I don't blame the studio's advertising staff; this worthwhile project will be tough to promote. They can't sell it as a conventional comedy, because it's too twisted. They can't claim it's a love story; until the very end, only one supporting character expresses emotions that could pass for love. Most of the others are as self-centered as the sun, expecting everyone to revolve around them.

"Wonder Boys" will appeal to people who enjoy a picture with a dark sense of humor, and who feel academics and literati need to be kicked out of their smug complacency on a regular basis. Except for moments of labored symbolism and a too cozy ending, the movie stays sharply focused on its well-chosen targets.

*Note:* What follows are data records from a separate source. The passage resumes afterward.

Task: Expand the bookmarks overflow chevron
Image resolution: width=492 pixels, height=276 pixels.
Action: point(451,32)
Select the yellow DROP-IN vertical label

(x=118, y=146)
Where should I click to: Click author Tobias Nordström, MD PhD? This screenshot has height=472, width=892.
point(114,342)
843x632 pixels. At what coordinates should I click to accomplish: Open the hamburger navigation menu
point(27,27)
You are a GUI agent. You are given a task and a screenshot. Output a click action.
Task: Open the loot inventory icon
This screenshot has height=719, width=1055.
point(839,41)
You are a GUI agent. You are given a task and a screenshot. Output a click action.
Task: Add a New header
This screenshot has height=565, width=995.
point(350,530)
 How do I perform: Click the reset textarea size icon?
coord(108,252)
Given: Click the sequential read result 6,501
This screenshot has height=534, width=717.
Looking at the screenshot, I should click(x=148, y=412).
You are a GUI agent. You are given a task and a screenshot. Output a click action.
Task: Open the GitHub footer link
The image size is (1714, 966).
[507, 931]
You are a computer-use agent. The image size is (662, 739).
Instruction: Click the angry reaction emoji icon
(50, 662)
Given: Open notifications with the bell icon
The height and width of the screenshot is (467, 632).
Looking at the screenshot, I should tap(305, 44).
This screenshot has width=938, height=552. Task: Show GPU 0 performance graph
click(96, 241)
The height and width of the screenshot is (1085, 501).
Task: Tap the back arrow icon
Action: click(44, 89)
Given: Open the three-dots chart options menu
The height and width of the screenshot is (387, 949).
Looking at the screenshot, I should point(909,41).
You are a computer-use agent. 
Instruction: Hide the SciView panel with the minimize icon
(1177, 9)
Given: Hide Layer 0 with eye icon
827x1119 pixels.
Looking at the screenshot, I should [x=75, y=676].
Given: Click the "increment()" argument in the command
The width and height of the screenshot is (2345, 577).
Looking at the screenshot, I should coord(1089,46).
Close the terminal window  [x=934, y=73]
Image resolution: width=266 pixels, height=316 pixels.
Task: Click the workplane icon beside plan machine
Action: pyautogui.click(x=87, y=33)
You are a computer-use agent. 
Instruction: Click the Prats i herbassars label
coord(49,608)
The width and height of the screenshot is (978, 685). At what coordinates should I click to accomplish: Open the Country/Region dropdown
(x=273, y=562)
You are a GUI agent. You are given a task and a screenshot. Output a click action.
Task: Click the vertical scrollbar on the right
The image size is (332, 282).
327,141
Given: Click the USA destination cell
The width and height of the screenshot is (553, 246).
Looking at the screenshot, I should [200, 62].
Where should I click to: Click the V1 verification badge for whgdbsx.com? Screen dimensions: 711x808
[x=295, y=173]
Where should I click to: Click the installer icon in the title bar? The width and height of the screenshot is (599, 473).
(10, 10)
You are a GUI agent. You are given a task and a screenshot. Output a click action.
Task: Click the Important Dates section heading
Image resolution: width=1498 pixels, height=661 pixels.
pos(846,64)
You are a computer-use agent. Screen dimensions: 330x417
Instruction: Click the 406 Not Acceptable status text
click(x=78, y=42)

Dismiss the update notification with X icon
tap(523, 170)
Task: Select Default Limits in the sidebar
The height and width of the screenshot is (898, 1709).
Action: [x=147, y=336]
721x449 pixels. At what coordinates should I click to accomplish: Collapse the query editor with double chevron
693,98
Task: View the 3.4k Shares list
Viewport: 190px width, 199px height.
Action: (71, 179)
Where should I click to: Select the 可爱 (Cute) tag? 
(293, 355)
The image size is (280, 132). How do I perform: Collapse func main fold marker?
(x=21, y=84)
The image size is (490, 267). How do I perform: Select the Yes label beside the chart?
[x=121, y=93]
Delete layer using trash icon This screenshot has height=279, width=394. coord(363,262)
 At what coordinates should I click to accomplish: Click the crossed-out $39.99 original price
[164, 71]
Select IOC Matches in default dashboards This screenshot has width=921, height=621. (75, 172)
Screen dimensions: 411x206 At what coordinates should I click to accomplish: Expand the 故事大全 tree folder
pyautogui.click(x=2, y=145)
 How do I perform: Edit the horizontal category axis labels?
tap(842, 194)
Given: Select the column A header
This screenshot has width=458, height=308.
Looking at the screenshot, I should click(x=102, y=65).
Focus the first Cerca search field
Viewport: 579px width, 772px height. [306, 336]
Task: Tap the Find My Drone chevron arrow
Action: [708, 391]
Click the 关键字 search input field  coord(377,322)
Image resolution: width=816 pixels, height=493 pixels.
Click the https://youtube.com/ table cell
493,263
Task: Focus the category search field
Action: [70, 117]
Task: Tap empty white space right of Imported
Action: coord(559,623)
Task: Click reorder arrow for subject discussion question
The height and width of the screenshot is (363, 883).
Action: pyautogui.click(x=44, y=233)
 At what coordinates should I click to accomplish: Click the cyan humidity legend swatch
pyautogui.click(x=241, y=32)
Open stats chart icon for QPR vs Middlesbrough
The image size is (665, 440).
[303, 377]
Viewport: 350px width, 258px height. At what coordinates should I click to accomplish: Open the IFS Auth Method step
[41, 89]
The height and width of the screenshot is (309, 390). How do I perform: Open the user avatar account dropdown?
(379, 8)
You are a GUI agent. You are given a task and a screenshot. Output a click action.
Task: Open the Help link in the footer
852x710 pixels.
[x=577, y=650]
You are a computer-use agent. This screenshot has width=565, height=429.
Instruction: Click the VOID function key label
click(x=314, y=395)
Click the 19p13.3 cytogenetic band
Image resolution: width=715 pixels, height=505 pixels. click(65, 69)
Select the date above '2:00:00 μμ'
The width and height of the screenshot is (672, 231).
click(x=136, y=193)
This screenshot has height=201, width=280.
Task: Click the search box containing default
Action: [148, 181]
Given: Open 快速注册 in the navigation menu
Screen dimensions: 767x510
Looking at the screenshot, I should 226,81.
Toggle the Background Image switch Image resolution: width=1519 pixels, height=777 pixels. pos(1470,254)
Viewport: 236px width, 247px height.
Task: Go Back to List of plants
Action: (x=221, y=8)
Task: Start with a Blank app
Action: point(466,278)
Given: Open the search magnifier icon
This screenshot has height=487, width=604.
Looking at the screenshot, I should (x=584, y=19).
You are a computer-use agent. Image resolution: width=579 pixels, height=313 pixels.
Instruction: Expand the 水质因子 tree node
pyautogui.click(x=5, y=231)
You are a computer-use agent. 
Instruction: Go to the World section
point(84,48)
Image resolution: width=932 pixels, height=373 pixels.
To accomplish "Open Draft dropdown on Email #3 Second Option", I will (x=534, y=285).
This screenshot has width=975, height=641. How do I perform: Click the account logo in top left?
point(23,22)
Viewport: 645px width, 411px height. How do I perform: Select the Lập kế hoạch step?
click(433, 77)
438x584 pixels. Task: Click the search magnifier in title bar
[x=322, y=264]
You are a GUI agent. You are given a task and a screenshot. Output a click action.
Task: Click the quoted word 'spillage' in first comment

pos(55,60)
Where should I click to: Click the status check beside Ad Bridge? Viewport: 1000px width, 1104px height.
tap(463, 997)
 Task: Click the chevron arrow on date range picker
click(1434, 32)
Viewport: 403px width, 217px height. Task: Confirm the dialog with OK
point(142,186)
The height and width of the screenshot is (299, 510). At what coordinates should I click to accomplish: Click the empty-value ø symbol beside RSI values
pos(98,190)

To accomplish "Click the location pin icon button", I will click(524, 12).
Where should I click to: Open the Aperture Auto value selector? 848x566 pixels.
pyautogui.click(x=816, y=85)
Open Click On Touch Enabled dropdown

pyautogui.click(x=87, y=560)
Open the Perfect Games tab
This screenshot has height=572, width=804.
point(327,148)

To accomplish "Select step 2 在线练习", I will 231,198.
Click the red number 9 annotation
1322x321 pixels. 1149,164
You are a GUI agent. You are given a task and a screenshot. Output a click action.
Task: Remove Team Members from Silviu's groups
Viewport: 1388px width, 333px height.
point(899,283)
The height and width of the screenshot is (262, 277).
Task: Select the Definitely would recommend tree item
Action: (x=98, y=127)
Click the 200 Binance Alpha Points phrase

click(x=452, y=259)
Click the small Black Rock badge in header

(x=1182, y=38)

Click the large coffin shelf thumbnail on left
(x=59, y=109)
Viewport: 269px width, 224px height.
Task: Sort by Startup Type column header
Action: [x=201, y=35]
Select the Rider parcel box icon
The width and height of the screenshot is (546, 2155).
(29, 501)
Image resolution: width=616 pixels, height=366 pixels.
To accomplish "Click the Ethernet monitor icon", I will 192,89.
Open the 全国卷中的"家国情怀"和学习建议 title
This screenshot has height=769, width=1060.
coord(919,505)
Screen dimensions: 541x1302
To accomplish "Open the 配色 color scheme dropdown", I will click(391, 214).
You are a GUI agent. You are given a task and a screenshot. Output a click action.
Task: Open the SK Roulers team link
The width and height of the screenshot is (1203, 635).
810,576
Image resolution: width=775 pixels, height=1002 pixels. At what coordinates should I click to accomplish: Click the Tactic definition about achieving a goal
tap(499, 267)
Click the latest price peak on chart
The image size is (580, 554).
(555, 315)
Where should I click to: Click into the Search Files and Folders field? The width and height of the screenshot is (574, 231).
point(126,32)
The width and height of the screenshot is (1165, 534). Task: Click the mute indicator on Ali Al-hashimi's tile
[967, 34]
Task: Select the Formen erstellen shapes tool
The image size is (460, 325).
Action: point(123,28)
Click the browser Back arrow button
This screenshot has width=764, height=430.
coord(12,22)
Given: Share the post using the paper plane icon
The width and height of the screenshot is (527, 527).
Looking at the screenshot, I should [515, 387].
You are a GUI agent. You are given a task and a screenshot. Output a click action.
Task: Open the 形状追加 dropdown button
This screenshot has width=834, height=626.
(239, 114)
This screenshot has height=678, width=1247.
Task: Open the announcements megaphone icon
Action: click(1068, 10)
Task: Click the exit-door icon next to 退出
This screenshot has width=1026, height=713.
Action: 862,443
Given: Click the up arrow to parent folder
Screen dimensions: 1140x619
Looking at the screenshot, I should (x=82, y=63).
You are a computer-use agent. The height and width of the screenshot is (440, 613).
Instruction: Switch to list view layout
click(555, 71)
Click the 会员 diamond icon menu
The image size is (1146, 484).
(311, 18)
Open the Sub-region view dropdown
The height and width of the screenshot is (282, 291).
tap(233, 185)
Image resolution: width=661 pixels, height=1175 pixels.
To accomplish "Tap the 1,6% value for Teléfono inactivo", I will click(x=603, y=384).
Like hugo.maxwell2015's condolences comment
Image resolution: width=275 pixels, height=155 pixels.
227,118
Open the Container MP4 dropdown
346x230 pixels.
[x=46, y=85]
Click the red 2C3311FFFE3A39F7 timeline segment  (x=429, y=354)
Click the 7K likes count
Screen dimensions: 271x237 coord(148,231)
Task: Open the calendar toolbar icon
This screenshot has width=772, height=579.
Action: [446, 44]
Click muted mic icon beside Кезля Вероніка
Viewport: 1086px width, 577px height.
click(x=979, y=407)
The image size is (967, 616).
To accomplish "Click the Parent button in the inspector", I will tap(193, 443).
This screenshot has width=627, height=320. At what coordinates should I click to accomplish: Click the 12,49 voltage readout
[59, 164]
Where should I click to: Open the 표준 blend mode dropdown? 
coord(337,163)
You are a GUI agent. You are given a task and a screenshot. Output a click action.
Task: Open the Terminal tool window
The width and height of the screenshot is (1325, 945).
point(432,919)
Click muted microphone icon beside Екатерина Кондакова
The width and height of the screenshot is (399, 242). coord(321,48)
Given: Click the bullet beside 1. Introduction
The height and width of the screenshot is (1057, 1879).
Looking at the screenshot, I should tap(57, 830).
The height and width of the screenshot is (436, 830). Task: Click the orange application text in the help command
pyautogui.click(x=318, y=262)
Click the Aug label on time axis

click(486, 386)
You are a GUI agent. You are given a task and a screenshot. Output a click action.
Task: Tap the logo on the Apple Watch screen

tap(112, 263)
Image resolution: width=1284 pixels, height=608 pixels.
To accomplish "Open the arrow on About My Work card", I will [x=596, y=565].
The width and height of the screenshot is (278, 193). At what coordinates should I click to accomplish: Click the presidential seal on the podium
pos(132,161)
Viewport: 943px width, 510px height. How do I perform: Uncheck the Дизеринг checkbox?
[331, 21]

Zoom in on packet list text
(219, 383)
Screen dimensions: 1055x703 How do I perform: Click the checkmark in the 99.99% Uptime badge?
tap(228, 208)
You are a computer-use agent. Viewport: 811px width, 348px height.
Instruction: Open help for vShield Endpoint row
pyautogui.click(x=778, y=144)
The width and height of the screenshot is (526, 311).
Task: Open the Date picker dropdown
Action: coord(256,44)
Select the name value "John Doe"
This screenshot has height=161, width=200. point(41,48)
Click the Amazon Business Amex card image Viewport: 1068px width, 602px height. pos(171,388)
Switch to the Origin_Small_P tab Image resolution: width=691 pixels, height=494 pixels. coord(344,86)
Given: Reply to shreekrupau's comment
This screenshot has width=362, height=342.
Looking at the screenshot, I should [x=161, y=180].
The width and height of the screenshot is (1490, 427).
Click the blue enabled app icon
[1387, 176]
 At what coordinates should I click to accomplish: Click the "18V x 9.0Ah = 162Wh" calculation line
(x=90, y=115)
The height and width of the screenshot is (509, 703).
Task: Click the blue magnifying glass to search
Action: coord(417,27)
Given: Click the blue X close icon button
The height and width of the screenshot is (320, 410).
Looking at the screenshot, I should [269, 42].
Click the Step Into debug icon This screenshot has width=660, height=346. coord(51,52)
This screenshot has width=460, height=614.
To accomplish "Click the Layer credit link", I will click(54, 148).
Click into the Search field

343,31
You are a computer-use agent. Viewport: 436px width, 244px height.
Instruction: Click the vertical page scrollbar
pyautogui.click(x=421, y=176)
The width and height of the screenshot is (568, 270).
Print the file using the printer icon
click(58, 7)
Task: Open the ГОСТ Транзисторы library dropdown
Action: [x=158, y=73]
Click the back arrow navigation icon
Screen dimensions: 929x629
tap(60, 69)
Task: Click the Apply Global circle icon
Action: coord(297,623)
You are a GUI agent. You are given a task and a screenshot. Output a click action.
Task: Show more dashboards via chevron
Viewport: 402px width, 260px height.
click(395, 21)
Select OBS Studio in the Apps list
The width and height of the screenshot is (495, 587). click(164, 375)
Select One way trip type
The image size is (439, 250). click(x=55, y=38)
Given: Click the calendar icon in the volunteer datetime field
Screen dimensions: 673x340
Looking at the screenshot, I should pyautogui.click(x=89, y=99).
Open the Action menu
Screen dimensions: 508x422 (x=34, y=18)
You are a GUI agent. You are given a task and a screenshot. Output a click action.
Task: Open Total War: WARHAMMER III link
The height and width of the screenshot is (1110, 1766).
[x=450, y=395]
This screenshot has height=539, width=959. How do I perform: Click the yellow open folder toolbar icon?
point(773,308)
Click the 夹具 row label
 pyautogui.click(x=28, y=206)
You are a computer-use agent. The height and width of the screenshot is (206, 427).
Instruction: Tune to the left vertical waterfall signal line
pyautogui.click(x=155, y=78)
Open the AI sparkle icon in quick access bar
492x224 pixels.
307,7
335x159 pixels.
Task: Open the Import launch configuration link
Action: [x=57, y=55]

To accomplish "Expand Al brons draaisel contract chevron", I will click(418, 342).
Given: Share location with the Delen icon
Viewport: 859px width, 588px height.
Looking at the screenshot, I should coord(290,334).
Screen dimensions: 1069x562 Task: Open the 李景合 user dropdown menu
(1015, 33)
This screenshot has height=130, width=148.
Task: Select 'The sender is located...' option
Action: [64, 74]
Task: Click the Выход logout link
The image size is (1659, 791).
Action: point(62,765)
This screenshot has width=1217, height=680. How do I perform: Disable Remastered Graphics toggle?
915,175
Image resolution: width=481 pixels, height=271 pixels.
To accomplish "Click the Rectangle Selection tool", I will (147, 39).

Douglas plays Grady Tripp, a 50-year-old university professor experiencing the worst day of his life during a Pittsburgh winter.

His wife has just left, this time permanently. An irate bar owner keeps trying to steal Tripp's car. He's co-hosting a writer's conference where he's about to be upstaged by a pompous novelist (Rip Torn). Hannah (Katie Holmes), a lovely and talented senior in Tripp's writing course - who happens to rent a room in his house! - has begun to come on to him.

An even more gifted writing student, potentially suicidal loner James Leer (Tobey Maguire), has latched onto Tripp as a mentor. And the university's married chancellor (Frances McDormand) has just told our hero that she's pregnant with his child.

His second book, which he's grinding out years after his well-received debut, has swollen to 1,200 ponderous pages, and he's as badly blocked as a creek full of beavers. When the chancellor's dog sinks its teeth into his calf, his accursed day reaches its nadir - and then sinks even lower, as he learns that his New York publisher (Robert Downey Jr. flamboyant as ever), has a yen for both Leer's body and his student novel.

Douglas gained weight for this role, and he looks the part of a man who has settled into comfortable mediocrity: double-chinned, stubble-faced, sallow, gray of hair and mien. He's so detached from his own problems that it's a wonder he ever wrote a book, let alone a penetrating one that has inspired many a college student.

He has an interesting and complicated relationship with Leer, whom Tripp envies, counsels and admires for his fecklessness. Maguire sometimes holds up his end up these conversations with Douglas, but not always. His passive, wide-eyed indifference has become monotonous in just a few screen appearances, even when it's appropriate to the part.

Director Curtis Hanson ("L.A. Confidential") and writer Steve Kloves (still best known for "The Fabulous Baker Boys") have fun watching Tripp wriggle out of predicaments. They're not quite daring enough in their bleak view, since they let him off the hook too easily at the end, but they fire well-aimed barbs at the pretensions of Tripp's colleagues.

They find a wry way to wrap up the loose ends of a subplot about Leer's kleptomania, and they leave us feeling affection for all the characters, even Downey's sexually omnivorous publisher.

In fact, they put a mainstream ending on a film that spends most of its time outside the comfortable territory studio movies usually inhabit. No wonder this picture's hard to sell: It's tough to set up a blind date with a split personality.